Hence it can be concluded that \(A\) is unitarily diagonalizable.

Assume now instead that \(A\) is unitarily diagonalizable, breaking out of the subcontext where it was assumed that \(A\) is normal.

\[\implies A = U D U^{*}\]

for some \(U, D \in \operatorname{Mat}_{n \times n}(\mathbb{C})\) such that \(U\) is unitary and \(D\) is a diagonal matrix.

\[\implies A^{*} = U D^{*} U^{*}\] \[\implies A A^{*} = U (D D^{*}) U^{*} = U (D^{*} D) U^{*} = A^{*} A\]

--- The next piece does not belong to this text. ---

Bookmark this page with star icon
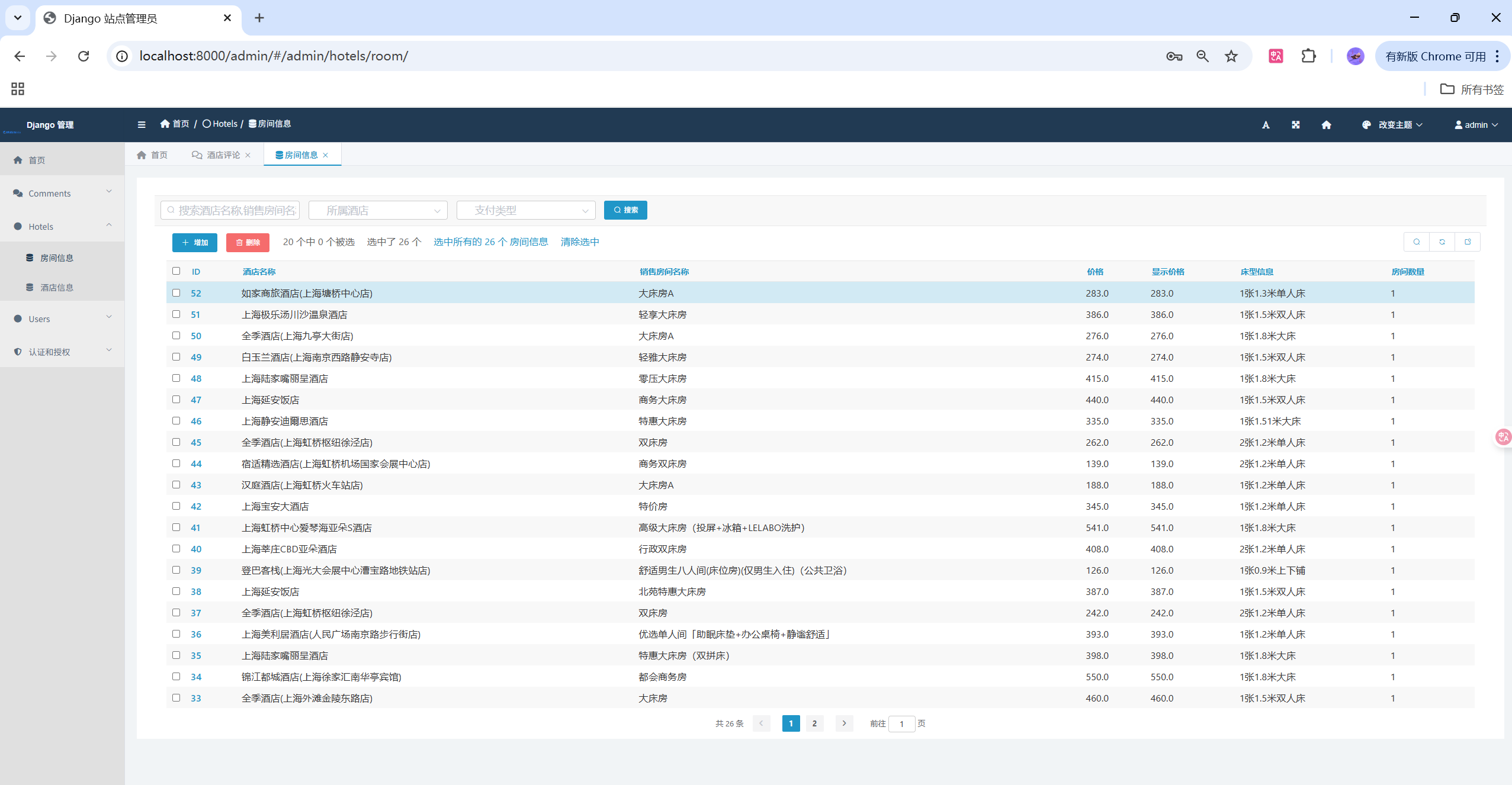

[ observing the fact that diagonal matrices in \(\operatorname{Mat}_{n \times n}(\mathbb{C})\) commute ].

It can then be concluded that \(A\) is normal in this context.

It now follows in general that a complex square matrix is normal if and only if it is unitarily diagonalizable, as desired.

Note too now that a normal matrix \(A\) has a unique set \(\Sigma(A) := \{ E_{\lambda} : \lambda \in \sigma(A) \}\) of orthogonal projections onto each of its respective eigenspaces for its set \(\sigma(A)\) of eigenvalues:

in fact \(E_{\lambda} := \left ( \frac{1}{q_{\lambda}(\lambda)} \right ) q_{\lambda}(A)\) with \(q_{\lambda}(x) := \prod\limits_{ \mu \in \sigma(A) \\ \mu \neq \lambda } \left ( (x - \mu) \right )\) for all \(\lambda \in \sigma(A)\).

I will make use of these facts about normal matrices in future posts.